Activity:
From the entrepreneurship passage, print the text between "In the autoethnographic" and "the entrepreneurial journey.", inclusive.

Source document:
┄┄┄┄┄┄┄┄┄┄┄┄┄┄┄┄┄┄┄┄

Entrepreneurship is often considered a remedy for economic, social, and currently even environmental diseases and is discussed within the context of economic growth, employment and overall non-stagnant development of humankind. However, it is also about people, about our relationships, our needs and desires, about becoming rich or poor, about successes and failures, about curiosity and learning, about taking risks and experiencing uncertainty. Thus, entrepreneurship is also about individuals and their journey.

In the autoethnographic study, I present and analyse my own experience of entrepreneuring. This methodological approach allows to reveal how the entrepreneurial becoming is experienced from within a person. I focus, for example, on identity conflicts and their resolutions that took place during the entrepreneurial journey.

I suggest that in the process of entrepreneuring, identity work unfolds through the experiences of in-betweenness: in-between the gendered roles one plays in society or in-between multiple (and multiplying) constructions of entrepreneurship one absorbs and reproduces. In practice, it might also mean, for example, that some cross-border migrants expose their liminal identity by organizing a business that relies on their national identity (cooking national cuisine, language teaching, organizing cultural events).

┄┄┄┄┄┄┄┄┄┄┄┄┄┄┄┄┄┄┄┄

Data:
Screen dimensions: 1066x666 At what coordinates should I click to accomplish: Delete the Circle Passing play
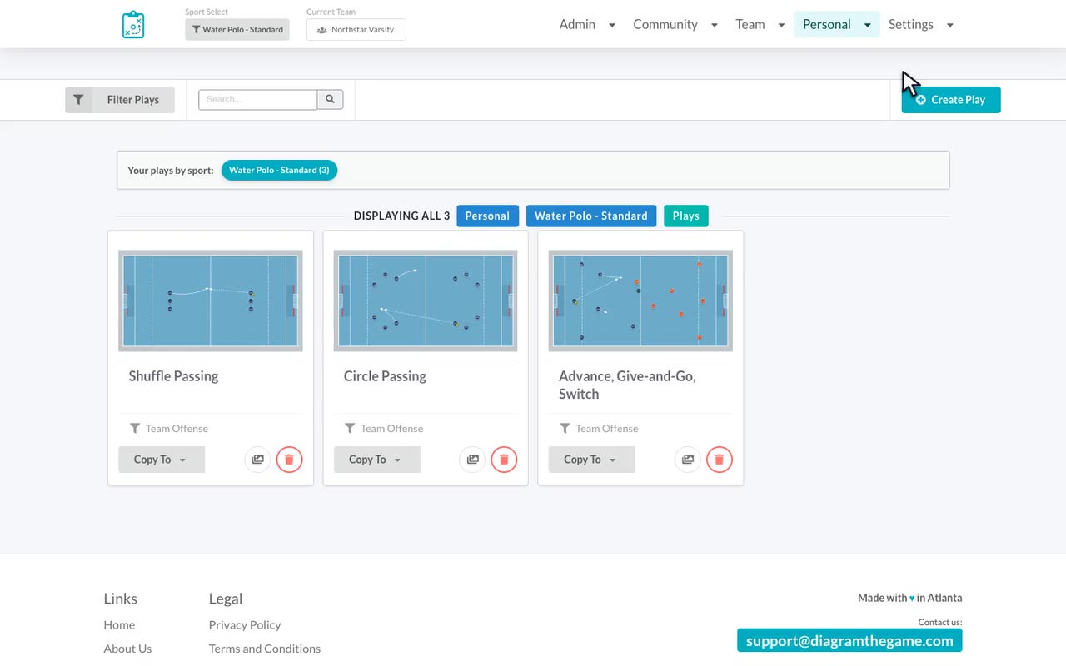click(504, 460)
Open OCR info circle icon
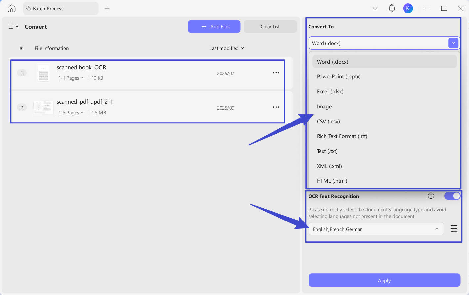The width and height of the screenshot is (469, 295). point(431,196)
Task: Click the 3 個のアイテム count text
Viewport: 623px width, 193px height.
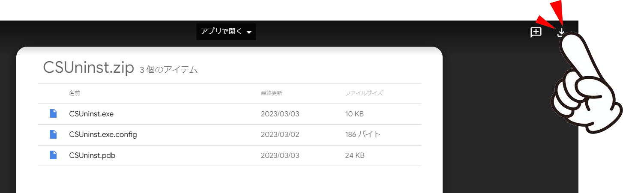Action: (169, 70)
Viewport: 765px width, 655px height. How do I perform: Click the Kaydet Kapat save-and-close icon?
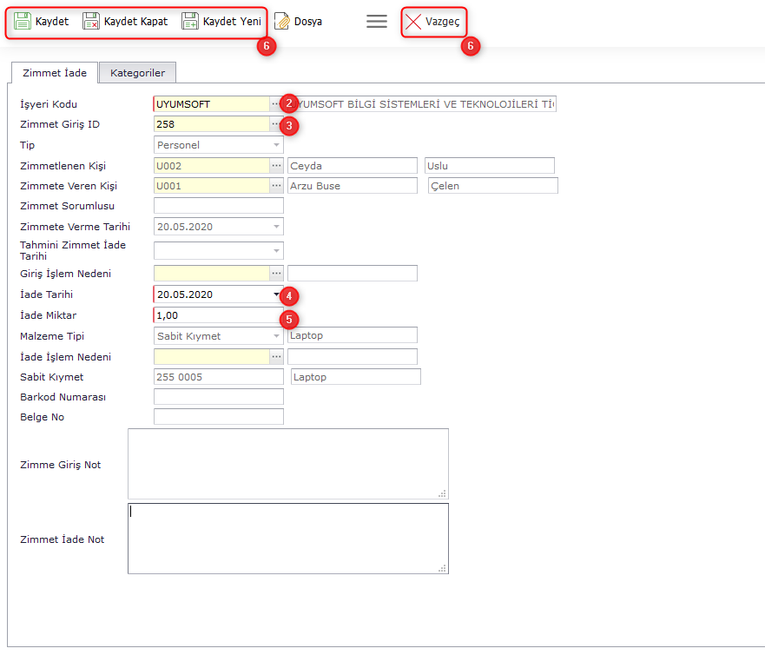tap(91, 21)
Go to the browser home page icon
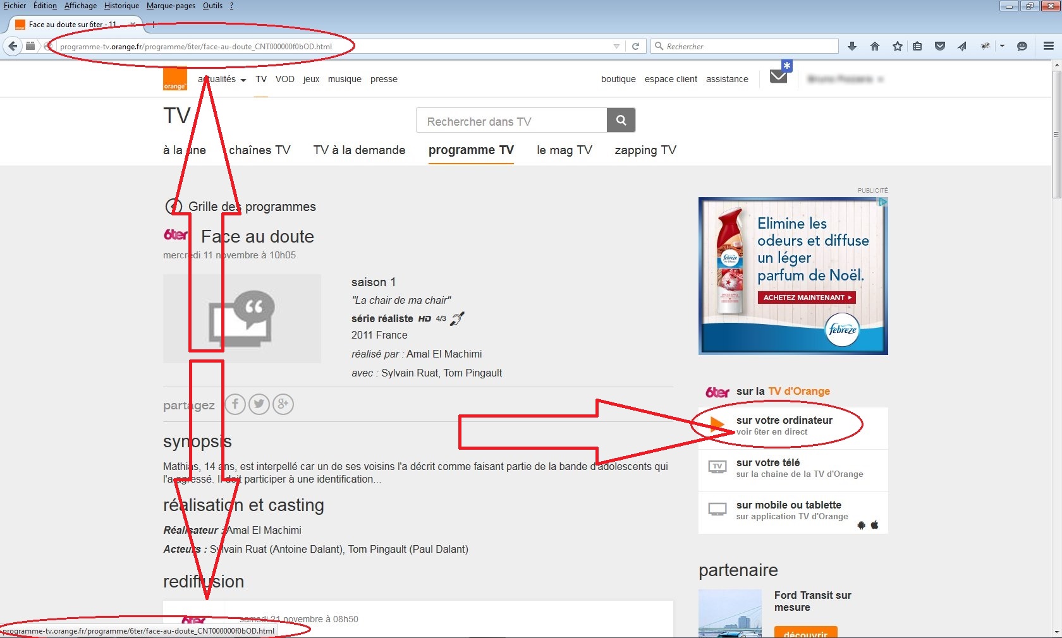Viewport: 1062px width, 638px height. [x=875, y=46]
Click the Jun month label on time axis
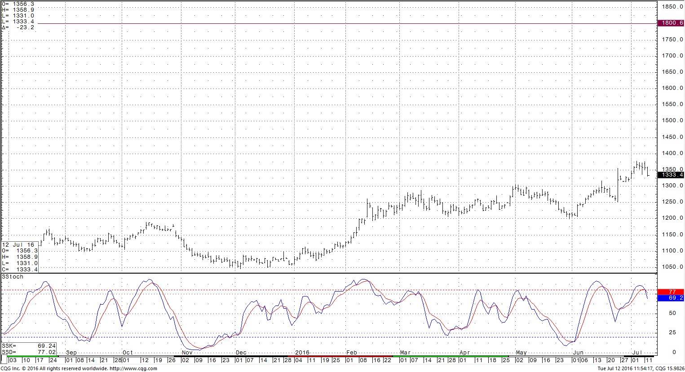The width and height of the screenshot is (685, 372). coord(578,353)
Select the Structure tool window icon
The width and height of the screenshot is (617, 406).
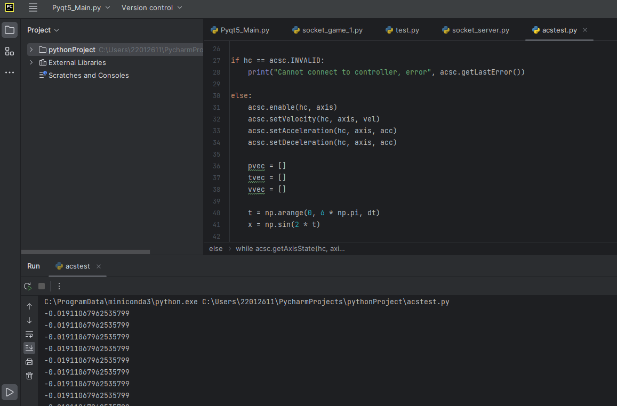9,51
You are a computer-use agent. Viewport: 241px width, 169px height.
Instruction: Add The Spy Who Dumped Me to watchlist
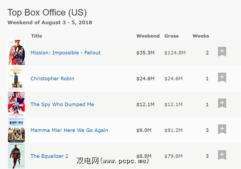222,104
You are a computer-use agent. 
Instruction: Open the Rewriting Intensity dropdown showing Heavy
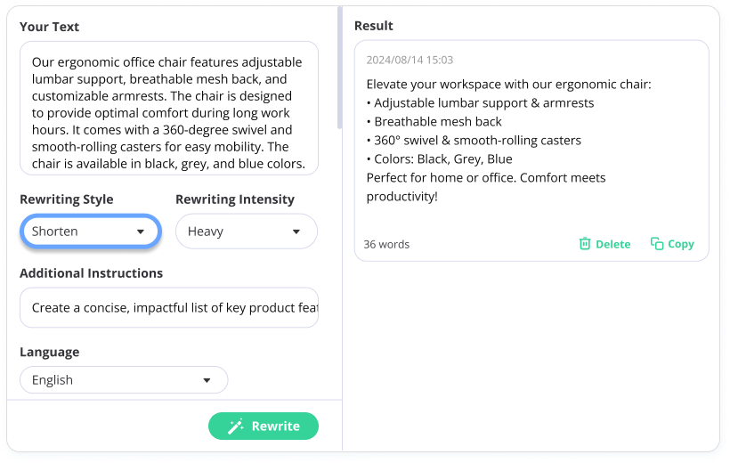point(247,231)
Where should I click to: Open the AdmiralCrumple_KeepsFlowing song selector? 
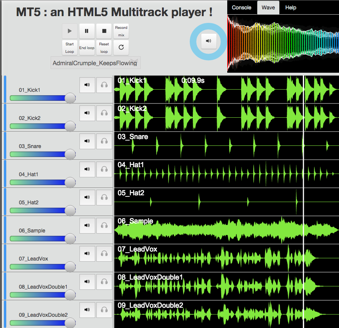coord(95,62)
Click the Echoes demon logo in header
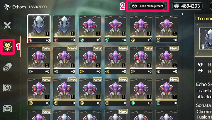 click(7, 7)
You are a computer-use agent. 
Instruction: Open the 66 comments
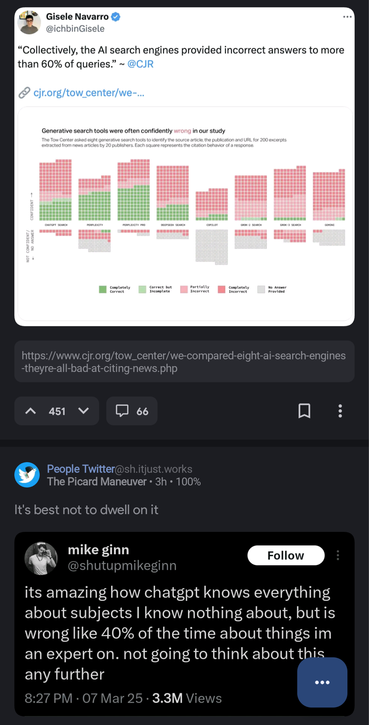tap(132, 411)
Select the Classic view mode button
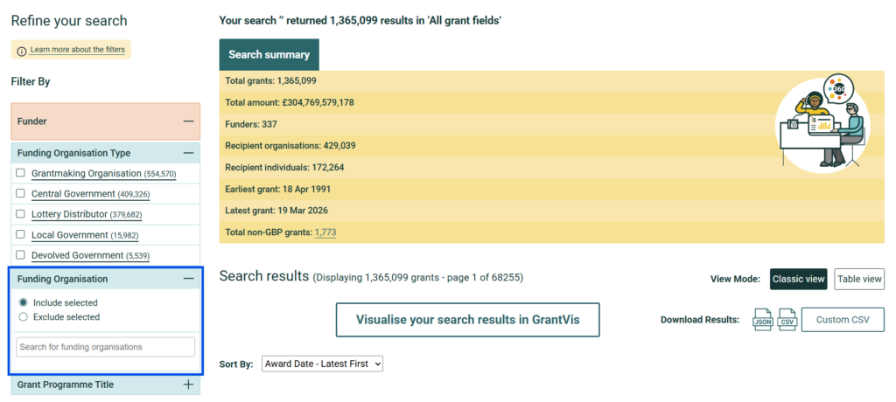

┄┄┄┄┄┄┄┄┄┄┄┄┄┄┄┄┄┄┄┄

Response to this task:
In the autoethnographic study, I present and analyse my own experience of entrepreneuring. This methodological approach allows to reveal how the entrepreneurial becoming is experienced from within a person. I focus, for example, on identity conflicts and their resolutions that took place during the entrepreneurial journey.